- [Exercise directions]
Look through the records below and copy each line that includes the word "node".

+++

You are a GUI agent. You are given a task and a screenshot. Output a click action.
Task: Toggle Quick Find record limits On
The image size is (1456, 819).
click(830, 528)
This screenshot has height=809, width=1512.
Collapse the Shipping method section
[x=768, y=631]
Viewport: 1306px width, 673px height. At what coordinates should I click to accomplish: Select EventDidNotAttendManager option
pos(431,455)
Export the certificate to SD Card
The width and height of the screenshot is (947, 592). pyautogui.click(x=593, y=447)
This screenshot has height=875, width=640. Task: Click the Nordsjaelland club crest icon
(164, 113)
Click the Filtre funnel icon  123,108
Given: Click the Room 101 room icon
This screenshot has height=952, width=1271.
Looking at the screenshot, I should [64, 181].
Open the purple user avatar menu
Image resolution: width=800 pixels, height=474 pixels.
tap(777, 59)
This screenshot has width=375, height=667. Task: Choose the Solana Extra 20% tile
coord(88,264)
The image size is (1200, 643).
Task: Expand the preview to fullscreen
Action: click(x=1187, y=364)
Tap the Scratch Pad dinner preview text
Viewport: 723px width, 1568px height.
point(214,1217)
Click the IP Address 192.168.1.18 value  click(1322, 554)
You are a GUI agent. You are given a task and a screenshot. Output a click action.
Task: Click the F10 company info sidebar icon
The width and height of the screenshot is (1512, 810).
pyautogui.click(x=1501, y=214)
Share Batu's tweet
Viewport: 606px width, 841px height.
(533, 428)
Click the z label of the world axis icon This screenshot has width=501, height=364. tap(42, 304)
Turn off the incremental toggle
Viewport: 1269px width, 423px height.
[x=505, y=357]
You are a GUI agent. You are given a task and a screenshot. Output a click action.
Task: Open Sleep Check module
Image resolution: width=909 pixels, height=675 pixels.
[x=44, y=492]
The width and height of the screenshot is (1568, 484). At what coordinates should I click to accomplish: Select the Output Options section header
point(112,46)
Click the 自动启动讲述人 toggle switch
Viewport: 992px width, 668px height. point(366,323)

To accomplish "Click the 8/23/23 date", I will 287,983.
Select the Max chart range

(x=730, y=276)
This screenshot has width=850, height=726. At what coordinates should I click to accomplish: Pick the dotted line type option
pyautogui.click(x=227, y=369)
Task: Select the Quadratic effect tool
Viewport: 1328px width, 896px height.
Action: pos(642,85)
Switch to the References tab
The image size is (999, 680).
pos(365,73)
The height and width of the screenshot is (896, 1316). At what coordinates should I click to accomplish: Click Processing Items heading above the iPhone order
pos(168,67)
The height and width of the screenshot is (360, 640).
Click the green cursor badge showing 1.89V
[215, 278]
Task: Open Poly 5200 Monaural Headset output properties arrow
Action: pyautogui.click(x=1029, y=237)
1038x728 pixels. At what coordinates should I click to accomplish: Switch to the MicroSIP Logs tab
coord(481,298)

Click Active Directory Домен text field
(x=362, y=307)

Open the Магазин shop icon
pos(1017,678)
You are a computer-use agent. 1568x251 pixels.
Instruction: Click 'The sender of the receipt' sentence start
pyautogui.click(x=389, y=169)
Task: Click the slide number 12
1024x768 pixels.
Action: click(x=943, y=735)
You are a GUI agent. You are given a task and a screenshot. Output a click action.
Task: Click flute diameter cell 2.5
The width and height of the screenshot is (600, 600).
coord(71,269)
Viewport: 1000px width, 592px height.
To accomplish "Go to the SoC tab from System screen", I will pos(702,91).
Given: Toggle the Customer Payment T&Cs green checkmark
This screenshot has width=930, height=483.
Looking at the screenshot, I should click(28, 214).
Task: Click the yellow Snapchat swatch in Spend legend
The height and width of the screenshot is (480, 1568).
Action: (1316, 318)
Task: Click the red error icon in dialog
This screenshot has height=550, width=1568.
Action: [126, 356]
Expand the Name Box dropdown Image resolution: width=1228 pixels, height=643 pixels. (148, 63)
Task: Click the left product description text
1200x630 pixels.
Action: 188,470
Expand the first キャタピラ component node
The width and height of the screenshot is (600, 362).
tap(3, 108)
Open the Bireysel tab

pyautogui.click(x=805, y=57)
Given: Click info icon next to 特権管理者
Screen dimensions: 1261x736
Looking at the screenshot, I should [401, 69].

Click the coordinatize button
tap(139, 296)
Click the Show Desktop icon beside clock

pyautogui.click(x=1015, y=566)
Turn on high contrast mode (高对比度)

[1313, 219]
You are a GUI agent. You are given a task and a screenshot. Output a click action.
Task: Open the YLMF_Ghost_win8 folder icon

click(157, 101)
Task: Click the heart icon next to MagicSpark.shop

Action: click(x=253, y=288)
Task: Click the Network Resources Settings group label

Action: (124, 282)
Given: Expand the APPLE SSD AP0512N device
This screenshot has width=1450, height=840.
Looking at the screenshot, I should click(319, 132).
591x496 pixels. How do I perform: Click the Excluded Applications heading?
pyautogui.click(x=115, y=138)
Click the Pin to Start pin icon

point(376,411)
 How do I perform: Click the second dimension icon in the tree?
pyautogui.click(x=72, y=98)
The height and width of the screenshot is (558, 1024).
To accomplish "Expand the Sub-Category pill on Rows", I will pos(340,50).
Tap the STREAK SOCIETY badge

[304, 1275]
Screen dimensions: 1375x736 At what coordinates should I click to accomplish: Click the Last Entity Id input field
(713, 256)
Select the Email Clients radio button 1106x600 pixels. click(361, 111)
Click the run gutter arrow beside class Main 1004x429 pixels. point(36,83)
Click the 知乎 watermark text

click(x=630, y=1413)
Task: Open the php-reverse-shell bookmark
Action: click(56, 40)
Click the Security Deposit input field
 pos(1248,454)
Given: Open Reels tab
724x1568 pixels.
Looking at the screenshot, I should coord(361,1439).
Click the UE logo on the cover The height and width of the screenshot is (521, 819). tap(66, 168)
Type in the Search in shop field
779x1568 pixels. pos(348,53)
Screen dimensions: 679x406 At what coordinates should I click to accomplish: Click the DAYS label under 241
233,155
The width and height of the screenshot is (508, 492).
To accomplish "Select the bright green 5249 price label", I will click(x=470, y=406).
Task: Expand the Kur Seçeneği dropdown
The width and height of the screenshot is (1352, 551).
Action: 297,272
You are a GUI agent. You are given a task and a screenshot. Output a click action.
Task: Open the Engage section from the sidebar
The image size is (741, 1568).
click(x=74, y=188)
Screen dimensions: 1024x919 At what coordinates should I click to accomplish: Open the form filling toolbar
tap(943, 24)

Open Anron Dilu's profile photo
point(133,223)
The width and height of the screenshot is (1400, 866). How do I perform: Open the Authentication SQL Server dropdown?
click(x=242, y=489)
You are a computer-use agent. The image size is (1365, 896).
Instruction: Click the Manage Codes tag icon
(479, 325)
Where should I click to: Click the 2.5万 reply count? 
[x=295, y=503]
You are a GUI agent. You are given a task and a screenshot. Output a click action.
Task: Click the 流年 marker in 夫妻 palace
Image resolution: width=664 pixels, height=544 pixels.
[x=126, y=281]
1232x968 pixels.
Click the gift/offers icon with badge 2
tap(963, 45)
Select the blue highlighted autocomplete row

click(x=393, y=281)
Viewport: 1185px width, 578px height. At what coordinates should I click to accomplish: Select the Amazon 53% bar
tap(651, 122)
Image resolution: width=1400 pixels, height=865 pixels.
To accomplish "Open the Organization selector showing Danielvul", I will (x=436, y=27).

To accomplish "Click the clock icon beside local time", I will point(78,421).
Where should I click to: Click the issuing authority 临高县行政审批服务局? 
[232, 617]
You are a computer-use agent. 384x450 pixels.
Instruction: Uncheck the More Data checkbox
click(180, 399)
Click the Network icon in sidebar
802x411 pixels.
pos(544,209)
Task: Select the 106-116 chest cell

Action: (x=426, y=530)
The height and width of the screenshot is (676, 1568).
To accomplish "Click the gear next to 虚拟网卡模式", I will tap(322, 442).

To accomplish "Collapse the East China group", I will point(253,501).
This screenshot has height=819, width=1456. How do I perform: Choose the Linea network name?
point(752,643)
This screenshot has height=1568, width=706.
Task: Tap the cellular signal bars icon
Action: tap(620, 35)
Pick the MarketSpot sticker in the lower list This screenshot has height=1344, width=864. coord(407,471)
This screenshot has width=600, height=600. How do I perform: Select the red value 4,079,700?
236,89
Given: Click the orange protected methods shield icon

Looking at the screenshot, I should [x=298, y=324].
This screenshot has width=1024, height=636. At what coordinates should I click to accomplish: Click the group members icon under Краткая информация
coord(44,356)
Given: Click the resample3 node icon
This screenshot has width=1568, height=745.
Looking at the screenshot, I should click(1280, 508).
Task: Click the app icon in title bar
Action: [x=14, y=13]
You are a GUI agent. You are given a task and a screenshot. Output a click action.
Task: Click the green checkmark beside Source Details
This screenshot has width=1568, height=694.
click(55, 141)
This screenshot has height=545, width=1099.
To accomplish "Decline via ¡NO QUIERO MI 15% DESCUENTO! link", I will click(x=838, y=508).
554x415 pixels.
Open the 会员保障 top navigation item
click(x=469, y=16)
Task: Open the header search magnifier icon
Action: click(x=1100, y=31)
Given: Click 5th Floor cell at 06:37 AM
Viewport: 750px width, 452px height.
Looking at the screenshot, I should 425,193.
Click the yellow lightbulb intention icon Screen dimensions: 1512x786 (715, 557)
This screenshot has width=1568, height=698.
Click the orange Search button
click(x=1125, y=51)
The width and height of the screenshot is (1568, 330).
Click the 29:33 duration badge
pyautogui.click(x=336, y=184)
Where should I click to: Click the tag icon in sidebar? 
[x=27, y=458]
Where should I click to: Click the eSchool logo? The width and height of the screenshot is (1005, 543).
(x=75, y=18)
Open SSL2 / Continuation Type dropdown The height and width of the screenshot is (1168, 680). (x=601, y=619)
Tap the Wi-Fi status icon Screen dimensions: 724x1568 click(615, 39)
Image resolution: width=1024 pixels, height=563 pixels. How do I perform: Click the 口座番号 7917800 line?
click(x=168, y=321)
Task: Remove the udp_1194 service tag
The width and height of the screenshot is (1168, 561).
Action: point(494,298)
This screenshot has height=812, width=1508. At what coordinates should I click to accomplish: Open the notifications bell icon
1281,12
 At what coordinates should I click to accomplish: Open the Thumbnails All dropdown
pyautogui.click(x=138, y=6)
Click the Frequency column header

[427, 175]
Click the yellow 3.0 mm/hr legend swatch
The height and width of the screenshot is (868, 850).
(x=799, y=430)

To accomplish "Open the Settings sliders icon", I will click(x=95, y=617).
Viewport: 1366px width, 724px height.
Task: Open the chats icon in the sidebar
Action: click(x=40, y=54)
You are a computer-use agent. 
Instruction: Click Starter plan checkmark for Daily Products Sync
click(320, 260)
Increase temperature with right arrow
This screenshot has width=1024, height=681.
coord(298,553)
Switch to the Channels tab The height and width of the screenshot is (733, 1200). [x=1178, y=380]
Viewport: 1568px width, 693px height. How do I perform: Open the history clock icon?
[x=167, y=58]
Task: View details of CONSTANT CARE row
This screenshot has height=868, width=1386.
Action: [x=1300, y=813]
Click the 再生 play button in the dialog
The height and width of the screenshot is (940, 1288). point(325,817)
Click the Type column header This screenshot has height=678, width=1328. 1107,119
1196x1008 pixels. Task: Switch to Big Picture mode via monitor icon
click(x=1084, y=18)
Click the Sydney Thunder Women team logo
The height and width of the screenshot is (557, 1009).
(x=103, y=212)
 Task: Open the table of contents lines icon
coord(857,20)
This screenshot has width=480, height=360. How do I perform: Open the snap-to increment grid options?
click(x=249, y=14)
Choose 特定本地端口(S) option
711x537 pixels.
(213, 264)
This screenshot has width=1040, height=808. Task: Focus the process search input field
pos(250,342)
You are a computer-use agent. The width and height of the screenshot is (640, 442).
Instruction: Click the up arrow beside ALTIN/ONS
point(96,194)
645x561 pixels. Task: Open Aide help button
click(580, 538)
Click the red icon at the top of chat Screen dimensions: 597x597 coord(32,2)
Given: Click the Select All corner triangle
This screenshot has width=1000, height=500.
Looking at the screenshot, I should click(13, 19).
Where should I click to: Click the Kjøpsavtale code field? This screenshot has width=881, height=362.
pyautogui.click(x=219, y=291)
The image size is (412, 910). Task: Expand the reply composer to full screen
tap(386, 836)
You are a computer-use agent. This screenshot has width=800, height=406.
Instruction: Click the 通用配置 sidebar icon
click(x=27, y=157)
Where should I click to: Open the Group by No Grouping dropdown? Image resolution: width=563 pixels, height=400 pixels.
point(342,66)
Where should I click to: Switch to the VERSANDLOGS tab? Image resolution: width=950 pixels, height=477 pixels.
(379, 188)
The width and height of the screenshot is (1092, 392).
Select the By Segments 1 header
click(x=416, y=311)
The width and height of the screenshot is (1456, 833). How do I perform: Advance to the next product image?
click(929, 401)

+++

- [Response to the exercise]
Expand the first キャタピラ component node
Given: Click the resample3 node icon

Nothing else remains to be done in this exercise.